Physiologically based pharmacokinetic modeling of tea catechin mixture in rats and humans

Although green tea (Camellia sinensis) (GT) contains a large number of polyphenolic compounds with anti‐oxidative and anti‐proliferative activities, little is known of the pharmacokinetics and tissue dose of tea catechins (TCs) as a chemical mixture in humans. The objectives of this study were to develop and validate a physiologically based pharmacokinetic (PBPK) model of tea catechin mixture (TCM) in rats and humans, and to predict an integrated or total concentration of TCM in the plasma of humans after consuming GT or Polyphenon E (PE).
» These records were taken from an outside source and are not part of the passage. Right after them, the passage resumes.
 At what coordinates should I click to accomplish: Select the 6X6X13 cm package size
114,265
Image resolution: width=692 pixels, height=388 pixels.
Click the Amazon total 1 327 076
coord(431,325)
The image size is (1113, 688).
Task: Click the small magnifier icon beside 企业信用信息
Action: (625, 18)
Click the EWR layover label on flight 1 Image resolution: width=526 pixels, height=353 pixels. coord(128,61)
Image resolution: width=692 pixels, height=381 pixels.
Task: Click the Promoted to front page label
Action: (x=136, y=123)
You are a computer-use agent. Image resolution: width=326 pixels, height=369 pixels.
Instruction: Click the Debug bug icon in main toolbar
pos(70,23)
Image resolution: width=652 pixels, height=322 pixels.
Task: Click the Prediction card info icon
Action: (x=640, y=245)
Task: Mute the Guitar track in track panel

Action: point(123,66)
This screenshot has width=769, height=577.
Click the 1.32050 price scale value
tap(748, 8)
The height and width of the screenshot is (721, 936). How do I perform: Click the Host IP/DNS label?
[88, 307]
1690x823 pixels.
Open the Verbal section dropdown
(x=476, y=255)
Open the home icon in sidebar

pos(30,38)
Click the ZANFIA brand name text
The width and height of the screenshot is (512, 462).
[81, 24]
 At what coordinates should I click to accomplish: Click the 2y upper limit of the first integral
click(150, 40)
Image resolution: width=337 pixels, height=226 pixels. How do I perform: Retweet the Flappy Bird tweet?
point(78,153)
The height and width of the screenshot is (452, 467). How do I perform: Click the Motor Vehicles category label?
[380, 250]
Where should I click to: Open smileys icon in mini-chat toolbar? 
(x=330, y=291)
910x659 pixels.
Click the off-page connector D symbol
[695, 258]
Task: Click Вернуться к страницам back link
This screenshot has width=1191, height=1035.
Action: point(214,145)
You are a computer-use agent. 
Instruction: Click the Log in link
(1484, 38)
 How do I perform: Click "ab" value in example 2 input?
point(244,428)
To this end, a PBPK model of epigallocatechin gallate (EGCg) consisting of 13 first‐order, blood flow‐limited tissue compartments was first developed in rats. The rat model was scaled up to humans by replacing its physiological parameters, pharmacokinetic parameters and tissue/blood partition coefficients (PCs) with human‐specific values. Both rat and human EGCg models were then extrapolated to other TCs by substituting its physicochemical parameters, pharmacokinetic parameters, and PCs with catechin‐specific values. Finally, a PBPK model of TCM was constructed by linking three rat (or human) tea catechin models together without including a description for pharmacokinetic interaction between the TCs. The mixture PBPK model accurately predicted the pharmacokinetic behaviors of three individual TCs in the plasma of rats and humans after GT or PE consumption. Model‐predicted total TCM concentration in the plasma was linearly related to the dose consumed by humans. The mixture PBPK model is able to translate an external dose of TCM into internal target tissue doses for future safety assessment and dose‐response analysis studies in humans. The modeling framework as described in this paper is also applicable to the bioactive chemical in other plant‐based health products.